Global typeclass coherence (Principles 3, Scalaz Files)

In Scalaz, we provide at most one typeclass instance per type throughout your whole program, and we expect users to preserve that invariant. For that type, there should be no way to get two incompatible instances. This is global coherence, and is required to make Scala programs using implicits for typeclasses understandable and maintainable.

If you want a different instance for the “same” type when working with Scalaz, the answer is always to start with a different type first. Then you can define your incompatible instance for the same structure, but on the different type, preserving coherence. Scalaz’s @@ type tags or the underlying existential newtype mechanism are convenient, flexible ways to get these “different” types.

It’s not surprising that “new type” as a solution to this problem comes from Haskell, as Haskell too depends on global coherence. While we can’t get all the benefits from coherence that Haskell does, what remain is sufficient to justify this seemingly non-modular rule.

The invisible action of implicits in Scala is a serious problem for understanding and maintenance if used in an undisciplined manner. Consider, for example, an incoherent implicit-based design: scala-library’s ExecutionContext.

At any point in the program, the ExecutionContext resolved depends on what variables are in scope. It’s unsafe to move any code that depends on ExecutionContext to some other method, because that set of variables can change, thus changing the behavior of the program. And you can’t determine at a glance whether some code depends on ExecutionContext, so moving any code carries some risk.

You can’t add an ec: ExecutionContext argument anywhere without potentially breaking working code, because it changes that set of variables. It’s only safe to introduce brand-new methods with that argument.

If you are refactoring and suddenly get an error about multiple conflicting ExecutionContexts in scope, you have no help to determine which is the “right” one; you have to figure it out based on the probable intent of the code originally was. Possibly, none of the options in scope is right.

By contrast, consider Monoid[List[N]], where N might be some type variable in scope. The correct instance depends on the type, not what variables are in scope. So you can add a Semigroup[N] constraint and know the answer won’t change. You can split up the method, or move any of its code anywhere else, and know the answer won’t change. You can even add a Monoid[List[N]] argument to your function, because you know the caller is required to come up with the same instance you were working with before.

You can add or delete constraints as required, because they’re always going to be fulfilled by the same instances. For example, Scalaz’s sorted map K ==>> V doesn’t carry the K comparator around, because we can assume it always depends on K and only on K.

If you ever get an error about multiple conflicting instances, you know there’s always a workable solution: choose one, because they’re the same.

Tools try to help with understanding Scala’s implicit resolution, but they don’t always work. Global coherence is your greatest ally when trying to understand what an implicit resolution is doing by hand: you know that any path to the instance you find is a correct one, and you can then work out why that isn’t being resolved.

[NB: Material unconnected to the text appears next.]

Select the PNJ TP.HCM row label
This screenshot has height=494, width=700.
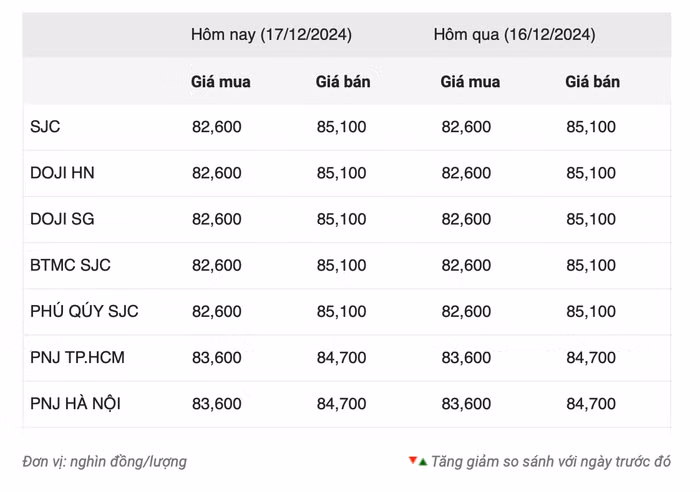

Global coherence also lets Scalaz offer a much simpler API. For example, the efficient union of sorted maps requires that the ordering of K used for both is equal. With “local” (read: incoherent) instances, the only safe way to do this is to define a singleton type depending on the ordering, and treat this singleton type as a sort of third type parameter to the map type. If you happen to have built two maps with the same key type where you didn’t use polymorphism to unify their use of that singleton type, too bad, you can’t safely union them. With global coherence, because the instance only depends on K, the simple two-parameter map type is perfectly sufficient, and those maps are easy to union.

The “flexibility” of local instances is not worth it given the constraints of Scala, and Scalaz assumes you won’t be using them when you use its functionality. Define a newtype instead.